(What needs to be done):
Write out the full set of records exactly. Any pictures in them do not belong in the copy.

(Data extracts):

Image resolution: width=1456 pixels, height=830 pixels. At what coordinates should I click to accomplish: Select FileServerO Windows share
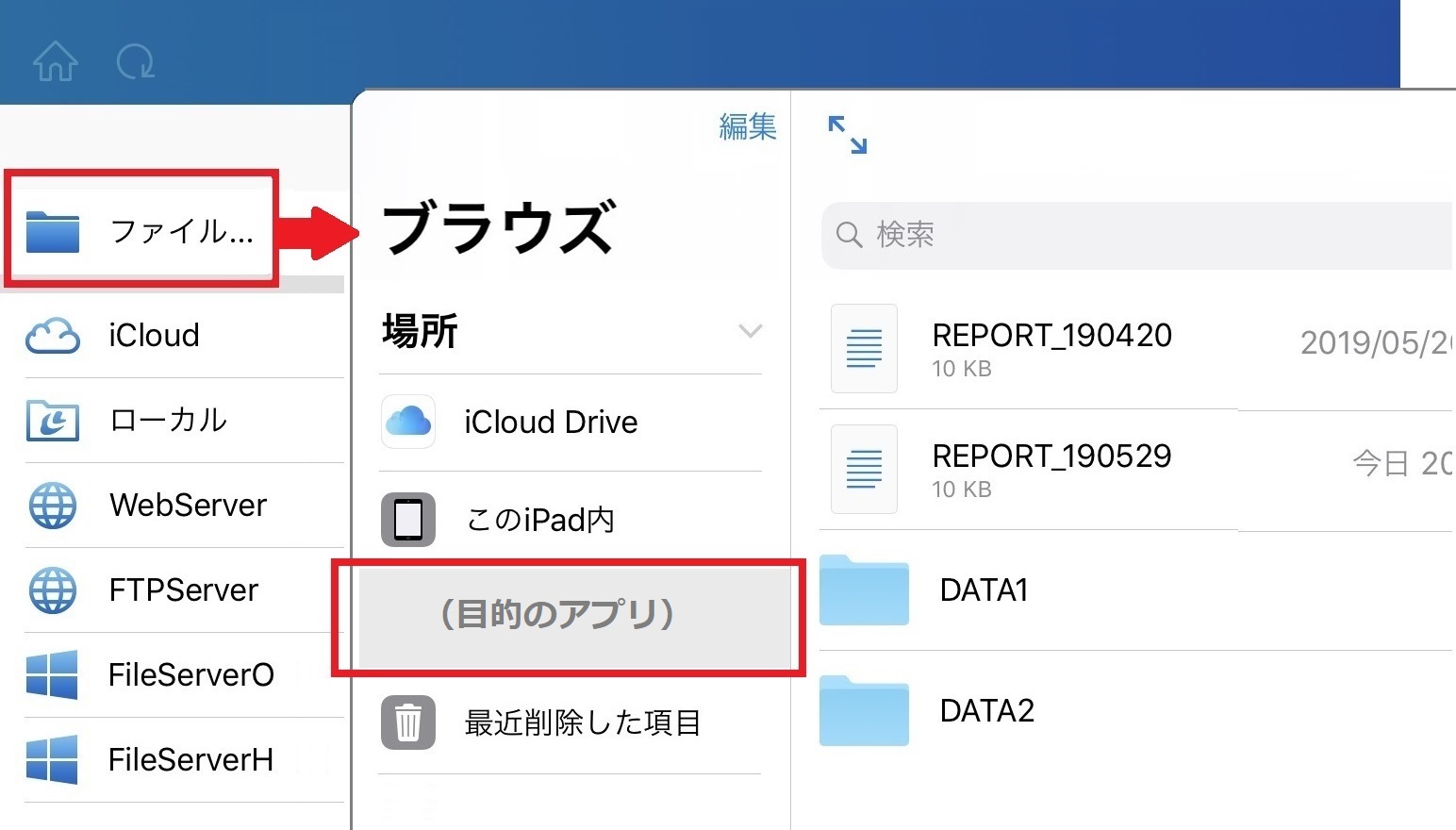click(190, 675)
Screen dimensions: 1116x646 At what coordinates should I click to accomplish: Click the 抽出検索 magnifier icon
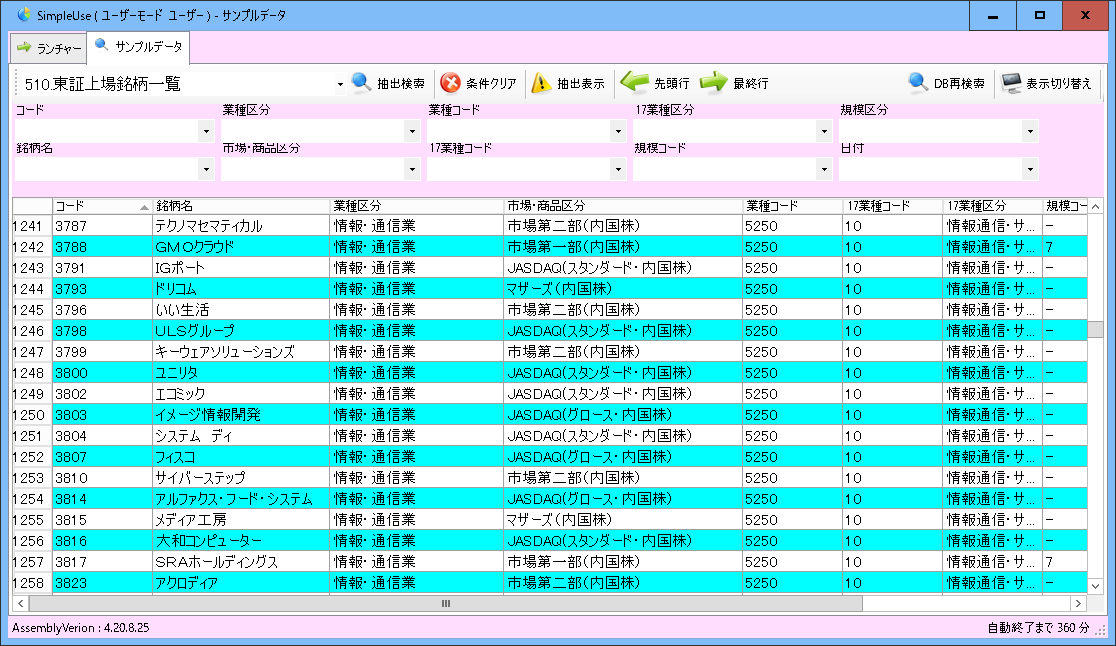360,83
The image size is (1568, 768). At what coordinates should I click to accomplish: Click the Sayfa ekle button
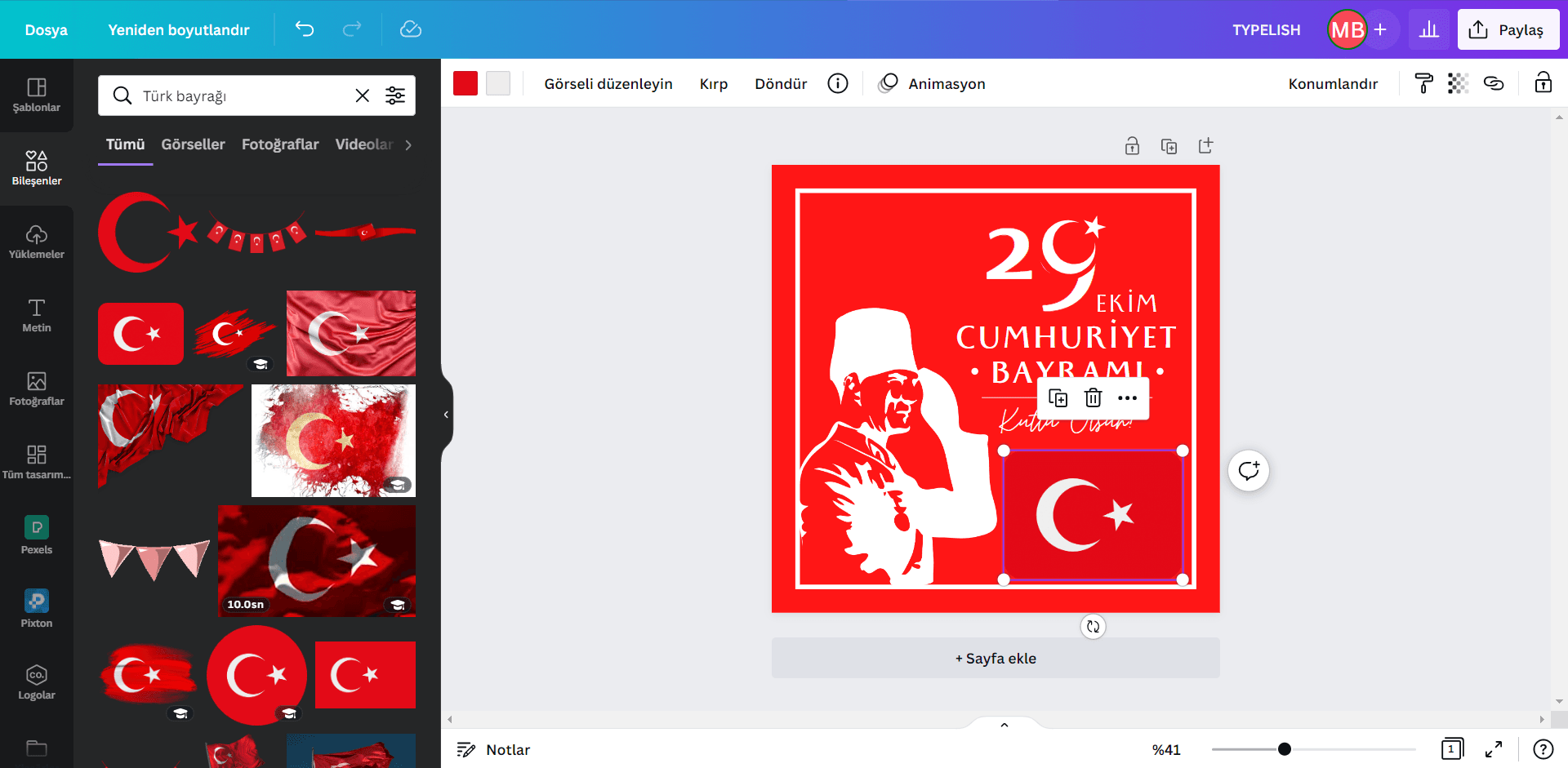tap(996, 659)
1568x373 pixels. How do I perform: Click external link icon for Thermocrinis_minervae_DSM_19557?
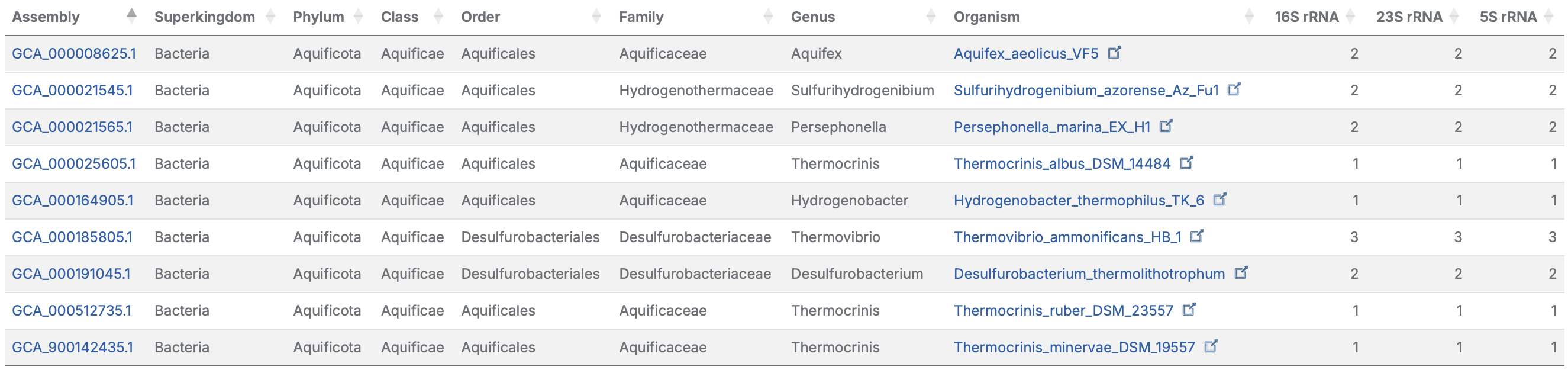pyautogui.click(x=1211, y=346)
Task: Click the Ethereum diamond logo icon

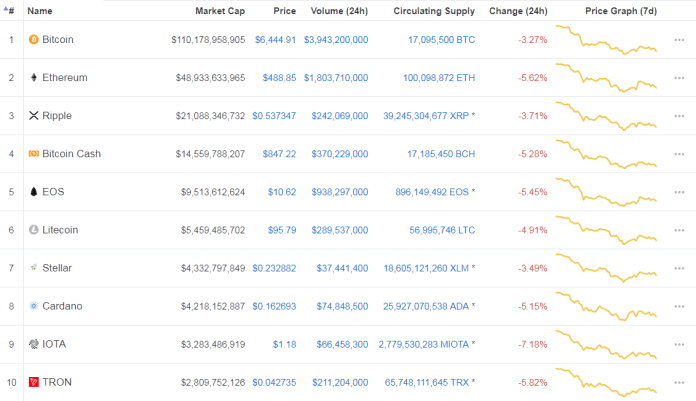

(Expected answer):
Image resolution: width=1456 pixels, height=830 pixels. At what coordinates should I click to accomplish: Select FileServerO Windows share
click(190, 675)
Screen dimensions: 1116x646 At what coordinates should I click to accomplish: Click the 抽出検索 magnifier icon
360,83
The image size is (1568, 768). At what coordinates should I click to accomplish: Click the Sayfa ekle button
tap(996, 659)
1568x373 pixels. How do I perform: Click external link icon for Thermocrinis_minervae_DSM_19557?
pyautogui.click(x=1211, y=346)
Task: Click the Ethereum diamond logo icon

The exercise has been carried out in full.